What is A/B Testing?
A/B testing is a controlled experiment that compares two versions of a marketing asset — an ad, email, landing page, or button — to determine which performs better with a real audience.
A/B testing (also called split testing) is the process of comparing two versions of a marketing asset to see which one performs better. Version A (the control) is tested against Version B (the variant) by showing each to a roughly equal segment of the audience simultaneously. The version that produces a better outcome — more clicks, sign-ups, purchases, or other conversions — wins.
A/B testing removes guesswork from marketing decisions. Instead of debating which headline is better or which CTA color drives more clicks, you let real audience behavior answer the question.
What Can Be A/B Tested?
Almost any element of a digital marketing asset can be tested:
On landing pages and websites:
- Headlines and subheadlines
- Call-to-action button text, color, and placement
- Page layout and image choice
- Form length and field order
- Pricing display
In email marketing:
- Subject lines (by far the most commonly tested)
- Sender name
- Email body copy and layout
- Send time and day
In paid ads:
- Ad headlines and descriptions
- Images or video thumbnails
- Audience targeting segments
- Bidding strategies
How A/B Testing Works
- Identify a goal — Define the metric you're optimizing for (e.g., conversion rate, click-through rate, revenue per visitor)
- Create your hypothesis — "Changing the CTA from 'Submit' to 'Get My Free Quote' will increase form submissions"
- Build the variant — Create version B with one change from version A
- Split traffic — Show version A to 50% of the audience and version B to the other 50%
- Collect data — Run the test until you have statistical significance
- Declare a winner — Implement the winning version
The key rule: test one variable at a time. Changing multiple elements simultaneously makes it impossible to know which change caused the result.
Statistical Significance
A result is statistically significant when it's unlikely to be due to random chance. Most marketers target 95% confidence — meaning there's only a 5% probability the result was random. Testing with too little traffic or ending a test too early can produce misleading results.

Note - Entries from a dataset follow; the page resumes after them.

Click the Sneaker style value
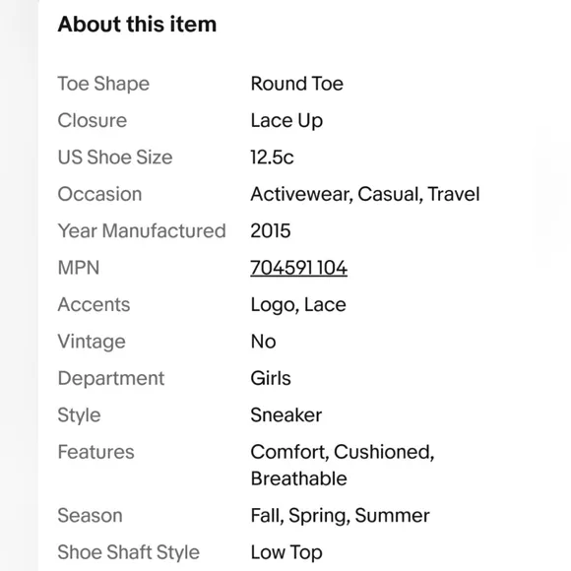 coord(286,415)
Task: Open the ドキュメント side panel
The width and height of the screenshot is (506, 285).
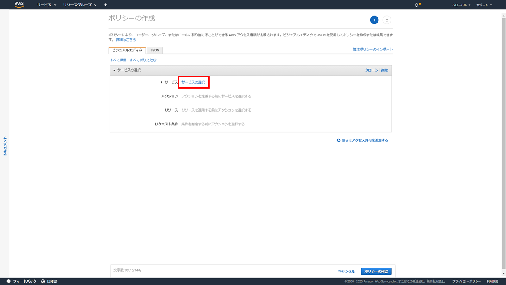Action: pyautogui.click(x=5, y=146)
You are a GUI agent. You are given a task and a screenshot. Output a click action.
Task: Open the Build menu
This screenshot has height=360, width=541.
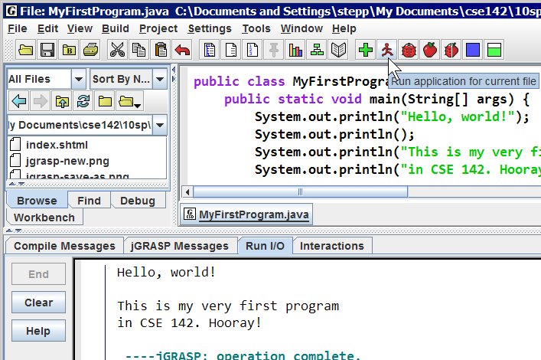(x=115, y=28)
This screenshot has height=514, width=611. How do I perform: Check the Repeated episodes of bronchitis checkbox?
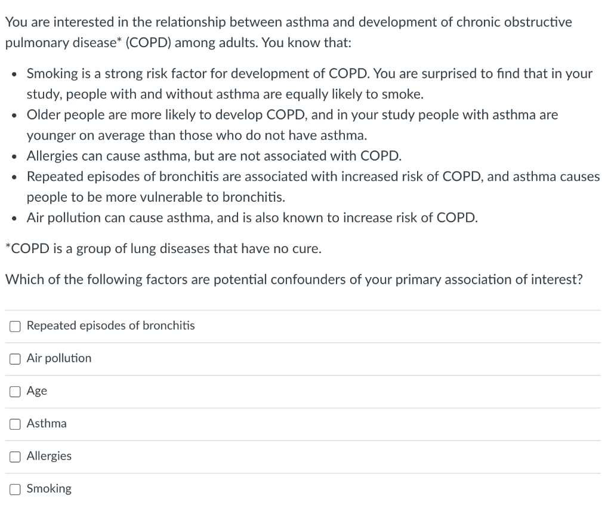16,326
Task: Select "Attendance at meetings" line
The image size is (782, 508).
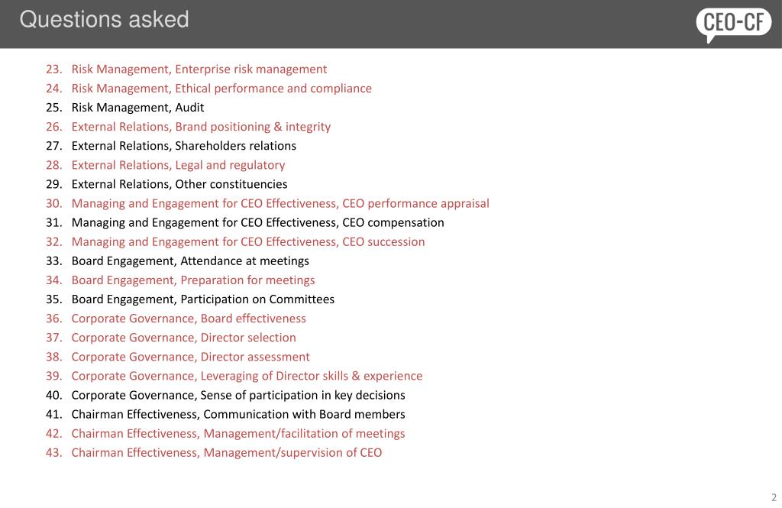Action: pyautogui.click(x=190, y=261)
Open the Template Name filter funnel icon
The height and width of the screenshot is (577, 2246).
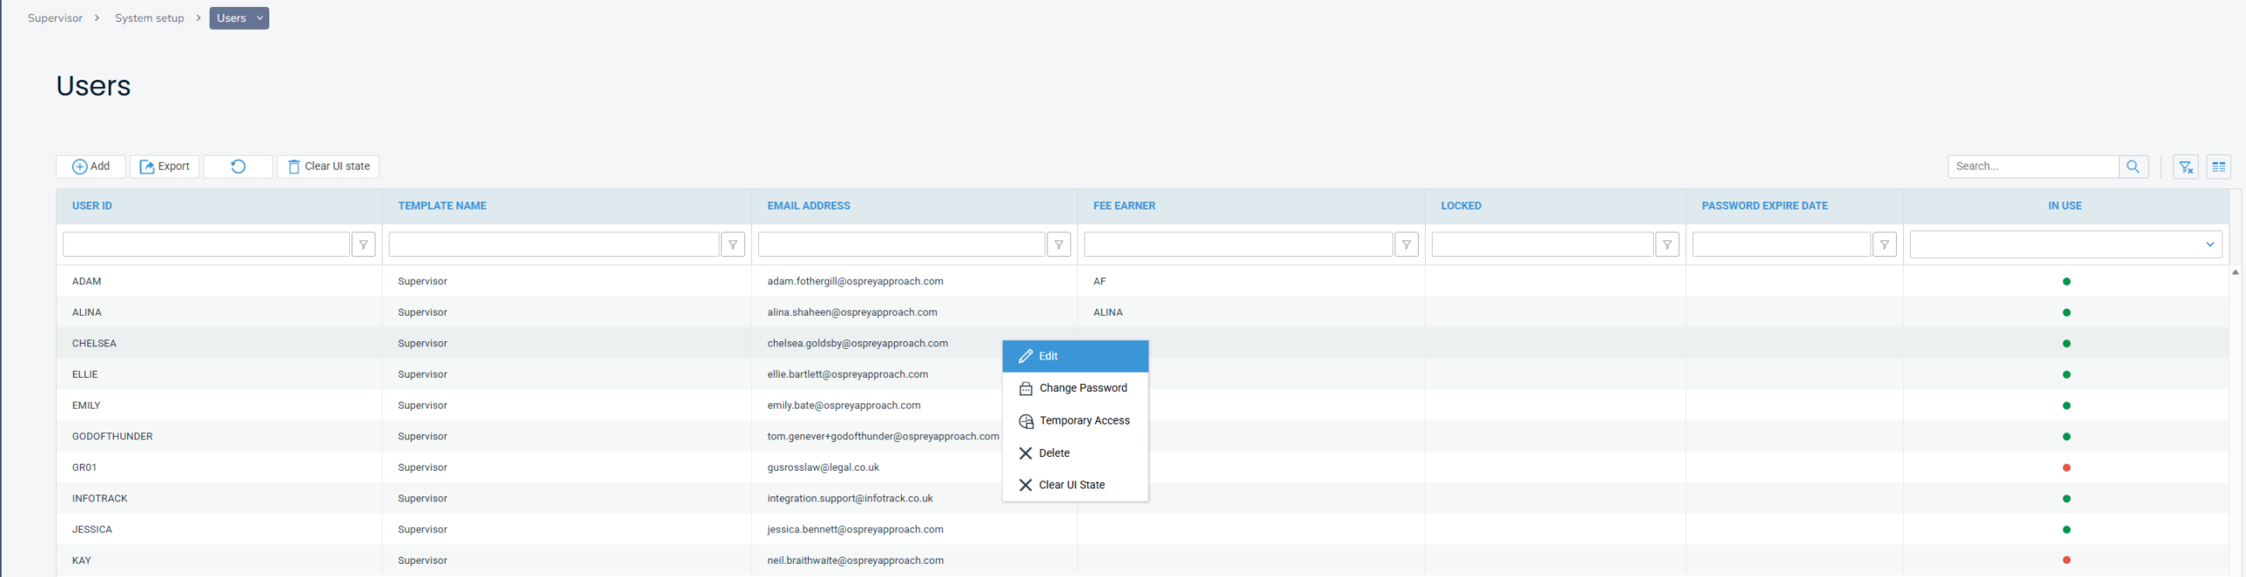pyautogui.click(x=733, y=245)
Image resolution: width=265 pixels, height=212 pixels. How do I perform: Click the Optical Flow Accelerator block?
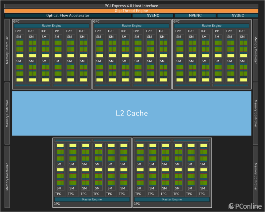click(x=68, y=16)
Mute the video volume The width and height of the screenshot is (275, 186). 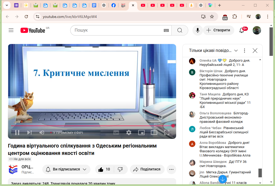point(42,133)
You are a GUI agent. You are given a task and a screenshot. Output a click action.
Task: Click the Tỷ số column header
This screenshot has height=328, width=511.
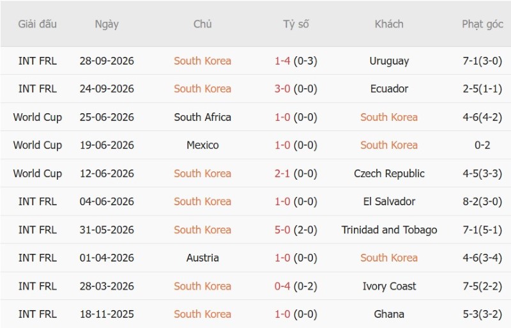[296, 24]
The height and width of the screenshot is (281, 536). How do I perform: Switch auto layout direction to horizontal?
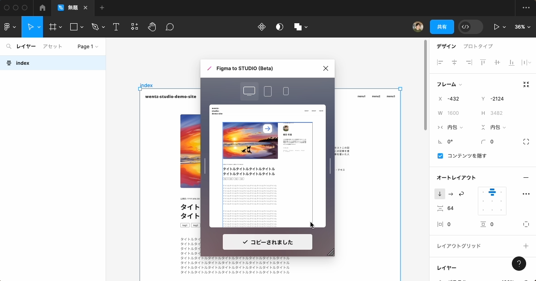pyautogui.click(x=450, y=194)
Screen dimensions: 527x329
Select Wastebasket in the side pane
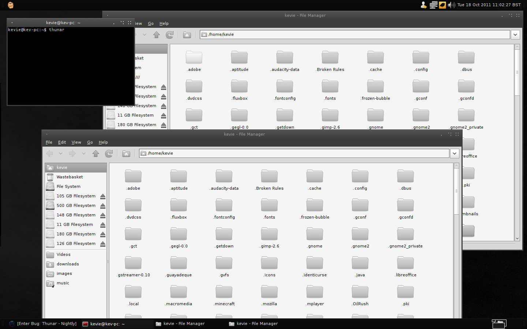coord(70,177)
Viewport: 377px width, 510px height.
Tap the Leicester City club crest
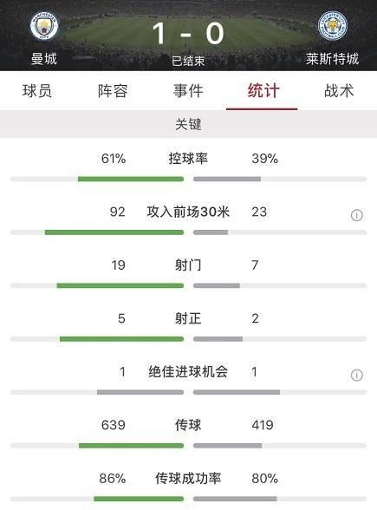coord(333,26)
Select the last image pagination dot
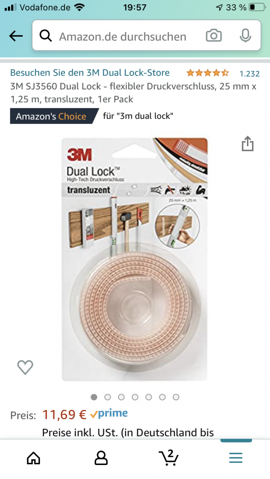The image size is (270, 479). (x=176, y=397)
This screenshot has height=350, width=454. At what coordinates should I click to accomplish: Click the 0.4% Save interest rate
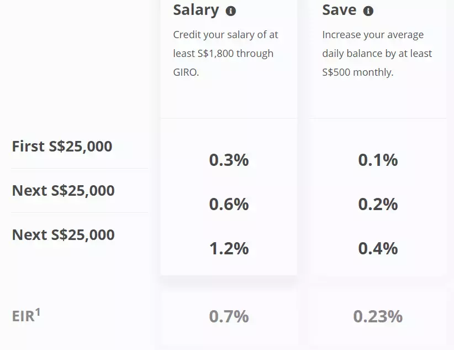(x=378, y=249)
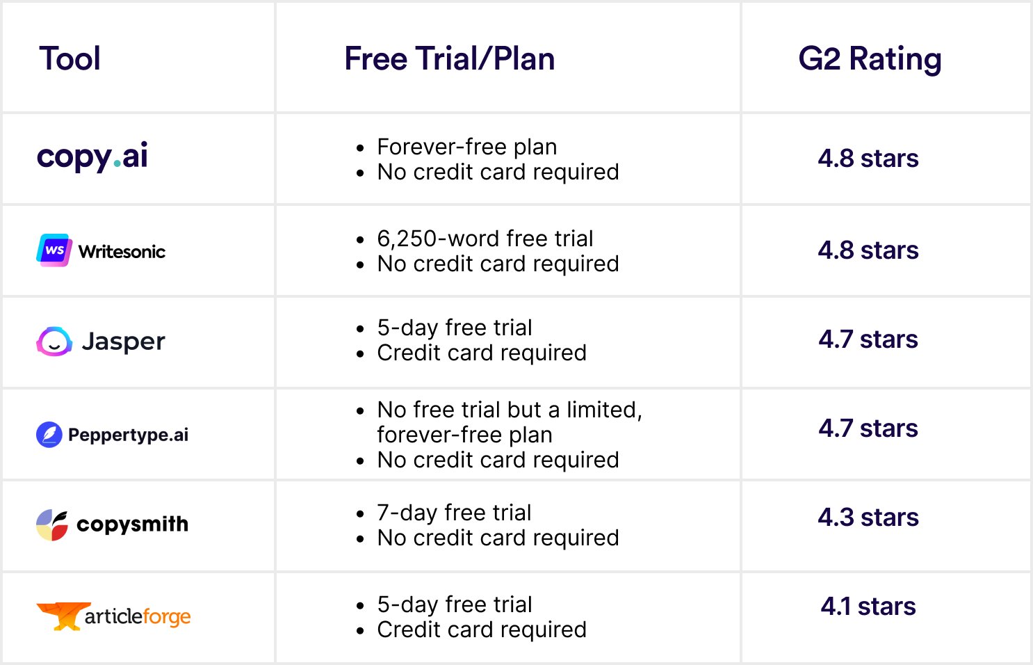Click the Peppertype.ai feather icon
The height and width of the screenshot is (665, 1033).
tap(49, 435)
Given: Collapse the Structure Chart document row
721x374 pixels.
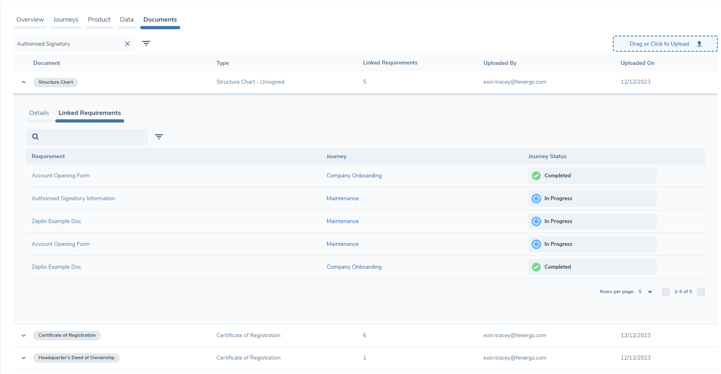Looking at the screenshot, I should (23, 82).
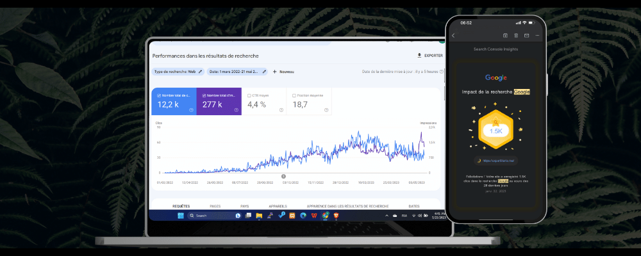Switch to the Pages tab
641x256 pixels.
tap(215, 206)
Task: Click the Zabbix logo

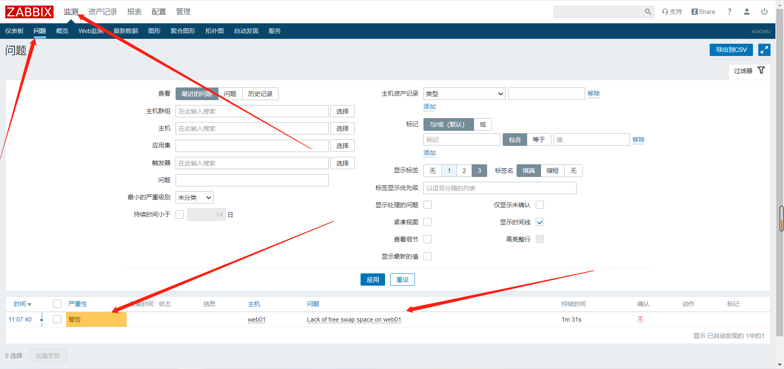Action: [x=29, y=12]
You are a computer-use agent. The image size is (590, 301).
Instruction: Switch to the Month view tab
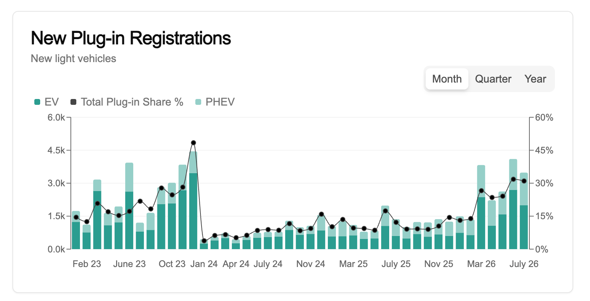(447, 79)
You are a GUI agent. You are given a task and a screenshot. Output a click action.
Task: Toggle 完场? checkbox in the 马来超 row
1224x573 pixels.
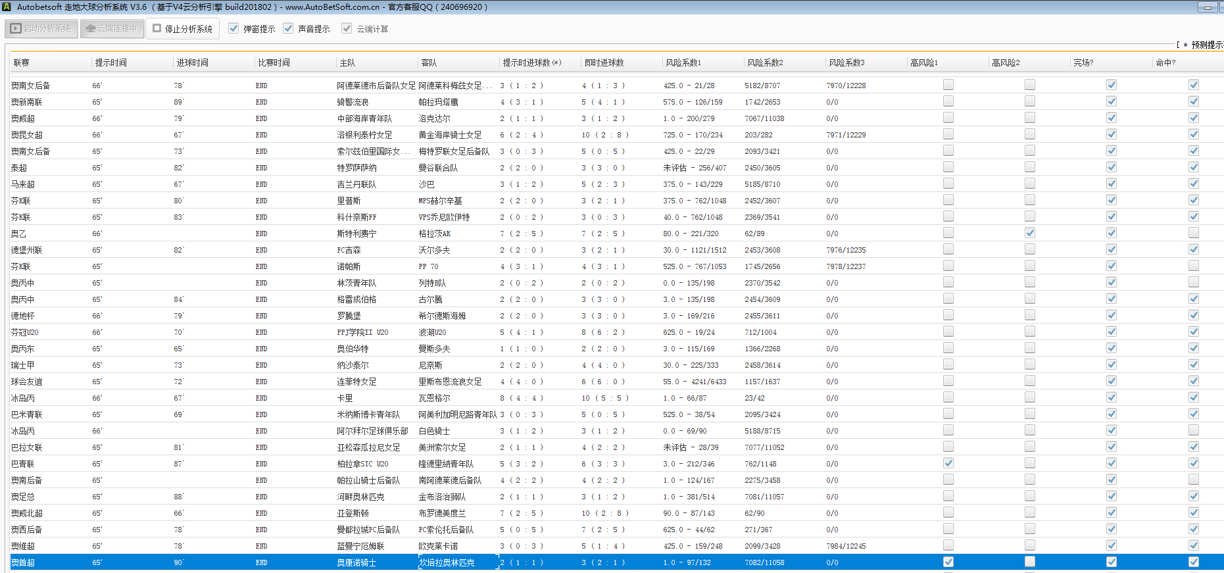(x=1112, y=184)
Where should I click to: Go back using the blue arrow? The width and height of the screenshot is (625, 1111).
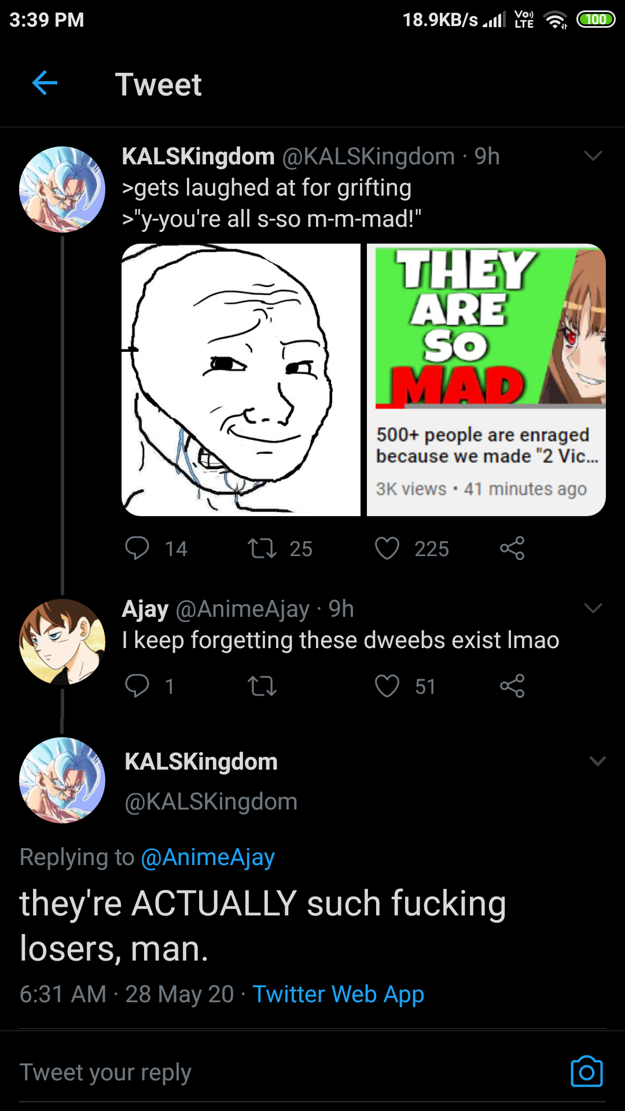tap(45, 83)
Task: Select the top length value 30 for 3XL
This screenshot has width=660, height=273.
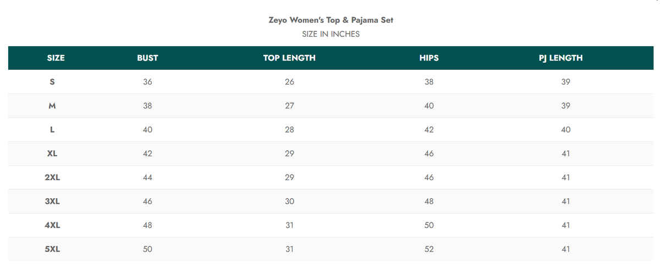Action: tap(289, 201)
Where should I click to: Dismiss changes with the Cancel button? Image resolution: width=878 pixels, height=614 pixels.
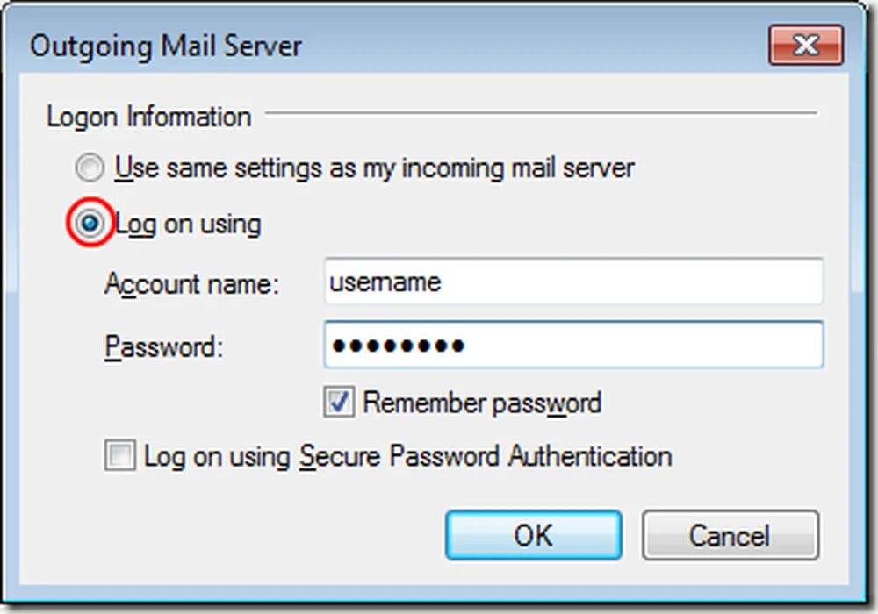(730, 535)
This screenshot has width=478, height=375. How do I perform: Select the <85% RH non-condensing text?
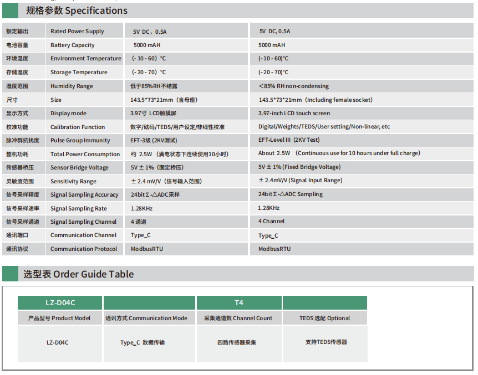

Most A/B testing tools (Google Optimize, Optimizely, VWO, and email platform built-in tools) calculate statistical significance automatically.
A/B Testing vs. Multivariate Testing
- A/B testing — Tests one variable at a time across two versions. Simple, reliable, works for any traffic level.
- Multivariate testing — Tests multiple variables simultaneously across multiple combinations. More complex, requires significantly more traffic to reach significance.
What A/B Testing Won't Tell You
A/B testing tells you what performs better in a specific context — not why. A winning variant may not generalize to different audiences, seasons, or traffic sources. Continuous testing is essential because what works today may not work next year.
Combined with qualitative research (user surveys, session recordings, heatmaps), A/B testing becomes a powerful engine for systematic conversion rate improvement.